▶ Your tasks
**A)** Decide whether each statement agrees with the multiple instance learning passage. Answer yes or no for each, and quote the words of the passage that decide it. (i) In the binary setting, a bag is negative as soon as one of its instances is negative. (ii) A long video is split into clips of 15 frames each. (iii) Every video is limited to a single action class.
**B)** List every reference number that the multiple instance learning passage cites for previous works.
**C)** Write the next part of the multiple instance learning passage, picking up right after equation (1).

▶ Provided passage
____

Multiple Instance Learning (MIL) is a supervised learning problem where instead of one instance X being matched to one label y, a bag or set of multiple instances \([X_1, X_2,X_3, ...]\) are matched to single label y. In the binary MIL setting, a bag’s label is positive if at least one instance in the bag is positive. Therefore a bag is negative only if all instances in the bag are negative.

In our task, following the best practice of previous works  [17, 19, 26], we divide a long video into multiple 15-frame clips. Then a video corresponds to a bag (bag-level video label is given), and the clips of the video represent the instances inside the bag (instance-level clip labels are missing). Each video (bag) contains T video clips (instances), denoted by \(\mathbf {X} = \{\mathbf {x}_t\}_{t = 1}^{T}\), where \(\mathbf {x}_t \in \mathbb {R}^d\) is the feature of clip t. We represent the video’s action label in one hot way, where \(y_c = 1\) if the video contains clips of action c, otherwise \(y_c = 0\), \(c \in \{1, 2, \cdots , C\}\) (each video can contain multiple action classes). In the MIL setting, label of each video is determined by the labels of clips it contains. To be specific, we assign a binary variable \(z_t \in \{0, 1\}\) to each clip t, denoting whether clip t is responsible for the generation of video-level label. \(\textit{\textbf{z}} = \{z_t\}_{t = 1}^{T}\) models the assignment of key instances’ scope. Video-level label is generated with probability:

$$\begin{aligned} p_\theta (y_c = 1 | \mathbf {X}, \textit{\textbf{z}}) = \sigma _{t \in \{1, \cdots , T\}} \{~ p_\theta (y_{c, t} = 1 | \mathbf {x}_t) \cdot [z_t = 1]~\} \end{aligned}$$
(1)

____

▶ Supplied information
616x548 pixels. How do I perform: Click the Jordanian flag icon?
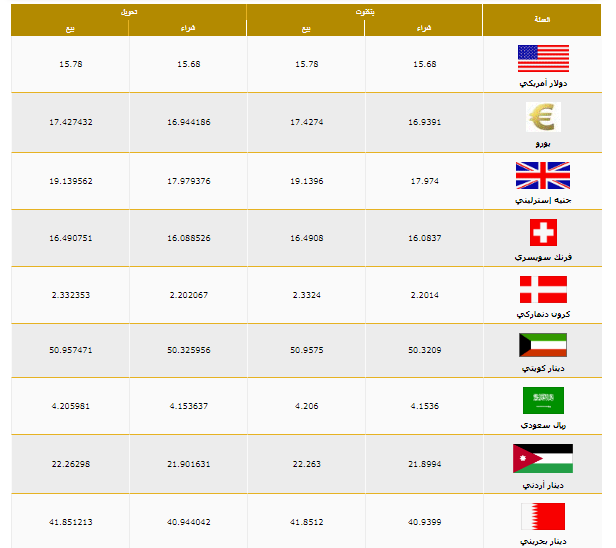click(542, 458)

____

▶ The responses
**A)**
(i) No: "a bag is negative only if all instances in the bag are negative."
(ii) Yes: "we divide a long video into multiple 15-frame clips."
(iii) No: "each video can contain multiple action classes"

**B)** 17, 19, 26

**C)**
where \([z_t = 1]\) is the indicator function for assignment. \(p_\theta (y_{c, t} = 1 | \mathbf {x}_t)\) is the probability (parameterized by \(\theta \)) that clip t belongs to class c. The closer clip t is to the concept, the higher \(p_\theta (y_{c, t} = 1 | \mathbf {x}_t)\) is. \(\sigma \) is a permutation-invariant operator, e.g. maximum  [36] or mean operator  [8].

In our temporal action localization problem, we propose to first estimate the probability of \(z_t = 1\) with an estimator \(q_\phi (z_t = 1 | \mathbf {x}_t)\) parameterized by \(\phi \), and then choose the clips with high estimated likelihood as our action segments. Since \(\{z_t\}\) are latent variables with no ground truth, we optimize \(q_\phi \) through maximization of the variational lower bound:

$$\begin{aligned} \begin{aligned} \log p_\theta (y_c | \mathbf {X})&= KL(q_\phi (\textit{\textbf{z}} | \mathbf {X}) \ || \ p_\theta (\textit{\textbf{z}} | \mathbf {X}, y_c)) + \int q_\phi (\textit{\textbf{z}} | \mathbf {X}) \log \frac{p_\theta (\textit{\textbf{z}}, y_c | \mathbf {X})}{q_\phi (\textit{\textbf{z}} | \mathbf {X})} d \textit{\textbf{z}} \\&\ge \int q_\phi (\textit{\textbf{z}} | \mathbf {X}) \log p_\theta (\textit{\textbf{z}}, y_c | \mathbf {X}) d \textit{\textbf{z}} + H(q_\phi (\textit{\textbf{z}} | \mathbf {X})), \end{aligned} \end{aligned}$$
(2)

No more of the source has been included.